Gmail Targeting Phishing Email Discovered
It’s only 18 days into 2017, and there is already a sophisticated Gmail phishing email making it rounds. New techniques and tactics, have given hackers a way to authentically impersonate your contacts.
How it Works
The attack works by targeting a victim’s contact list and sending out authentic looking phishing emails. When this forged email is opened and the attachment clicked, a page appearing to be the Google log in portal opens.
Once the victim submits their credentials into the site, the hackers start crawling the victim’s inbox. These crawlers look at previous subject lines and attachments for contextual relevance to copy.
A screenshot is taken of a previous attachment and a new message is composed. This screenshot becomes the entry way into the phishing Gmail login page. The subject line is then pulled from a previous email that would be relevant to the attachment.

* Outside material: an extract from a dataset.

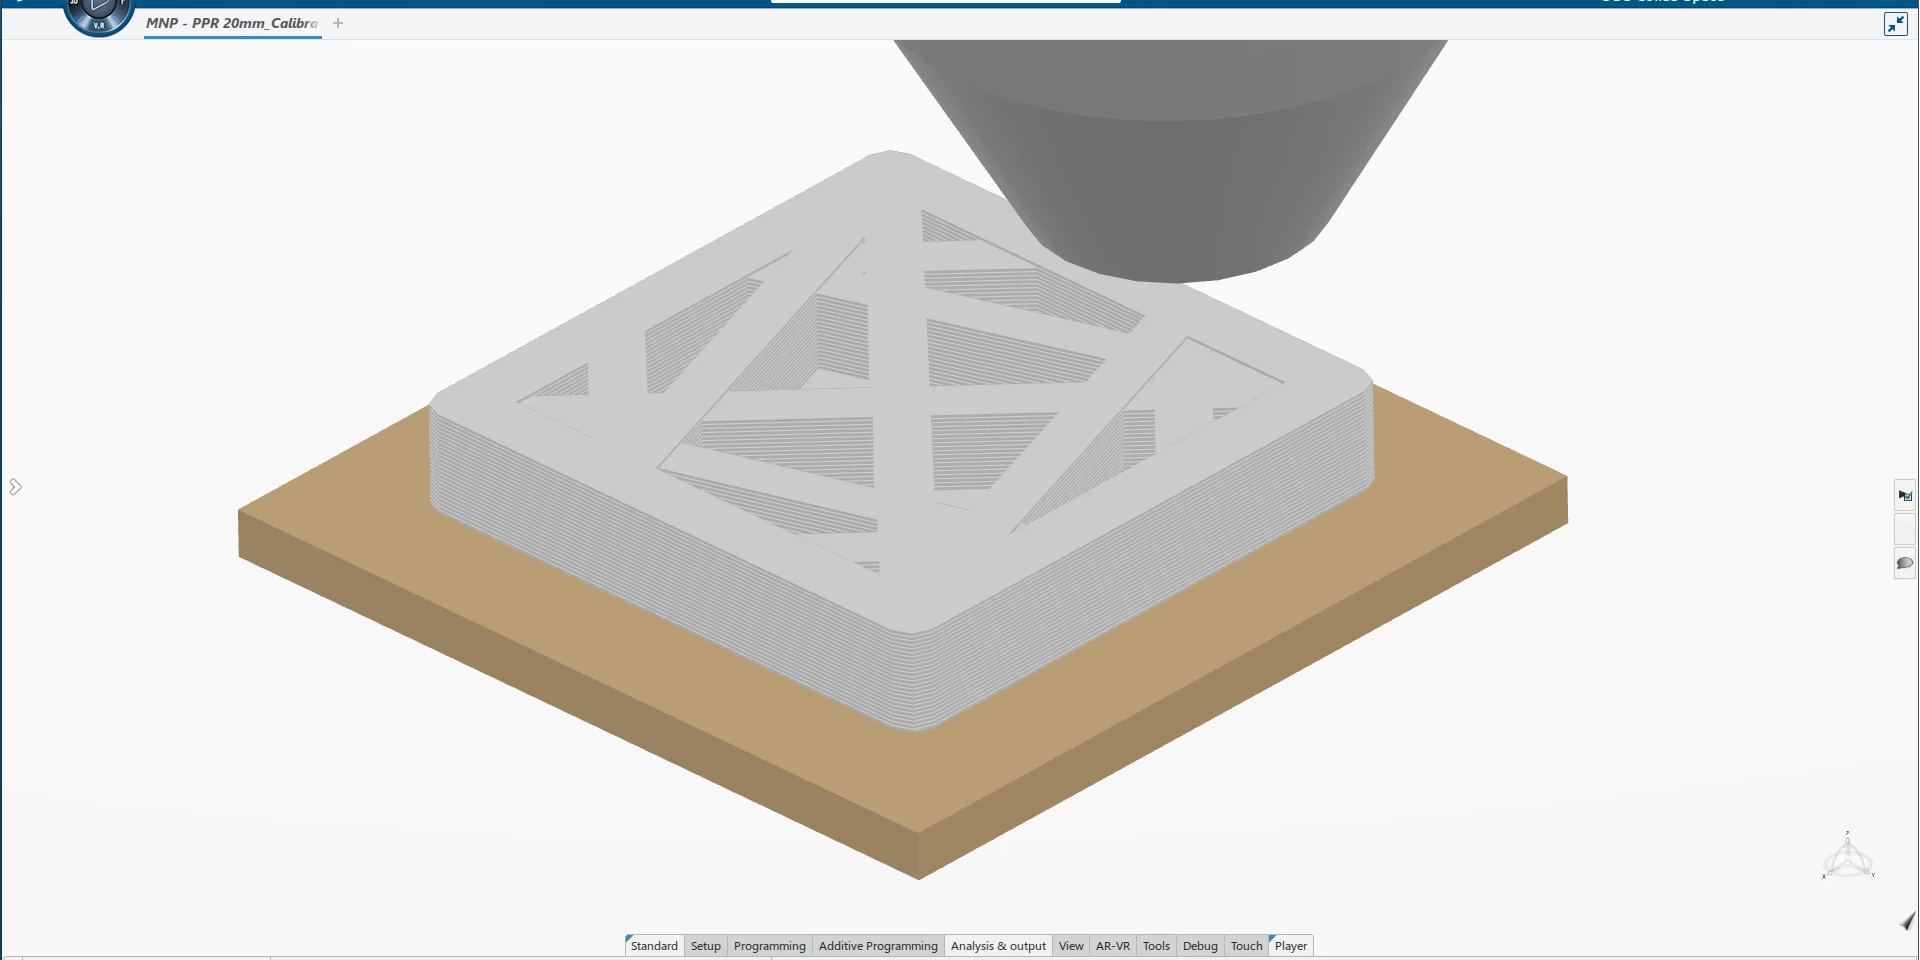Open the Programming tab
Screen dimensions: 1920x960
click(769, 946)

The new version of the email is sent to all the victims contacts, and the attack starts again. The use of previous subject lines and attachment, help to make the hacker’s email look very genuine. This technique has tricked many users into opening the infected attachment.
One of these emails is described by a commenter on Hacker News,
“[The hackers] went into one student’s account, pulled an attachment with an athletic team practice schedule, generated the screenshot, and then paired that with a subject line that was tangentially related, and emailed it to the other members of the athletic team.”

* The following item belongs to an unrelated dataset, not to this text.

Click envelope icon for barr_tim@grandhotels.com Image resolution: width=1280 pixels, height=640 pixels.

The impersonation of the victim and the familiarity of the subject tone help the phishing email to be trusted. The hacker’s concealment of the incorrect URL by using a data URL, furthers this trust.
A data URL is file that, “allows normally separate elements such as images and style sheets to be fetched in a single Hypertext Transfer Protocol (HTTP) request.” This permits the hackers to hide the entire code for the phishing landing page within the image attachment as well as display an authentic looking URL.
While a careful user may look at a website’s URL to ensure its validity; many may not notice the data URL has brought them to the phishing page instead. This highlights the importance of having a full stack email security service implemented within an organization.
How to Protect your Account
The best way to ensure your account is safe from these types of attacks is to have 2-Step verification turned on. This protects you as the hacker will only have the recorded password (first form of verification). Without both forms of verification the hacker will be unable to access the account.
The sophistication of this scam shows just how fast phishing techniques and attacks are advancing. The hackers are learning to be more effective and efficient and the users and services must keep up. To stay protected, users should ensure they are well educated on the newest phishing threats.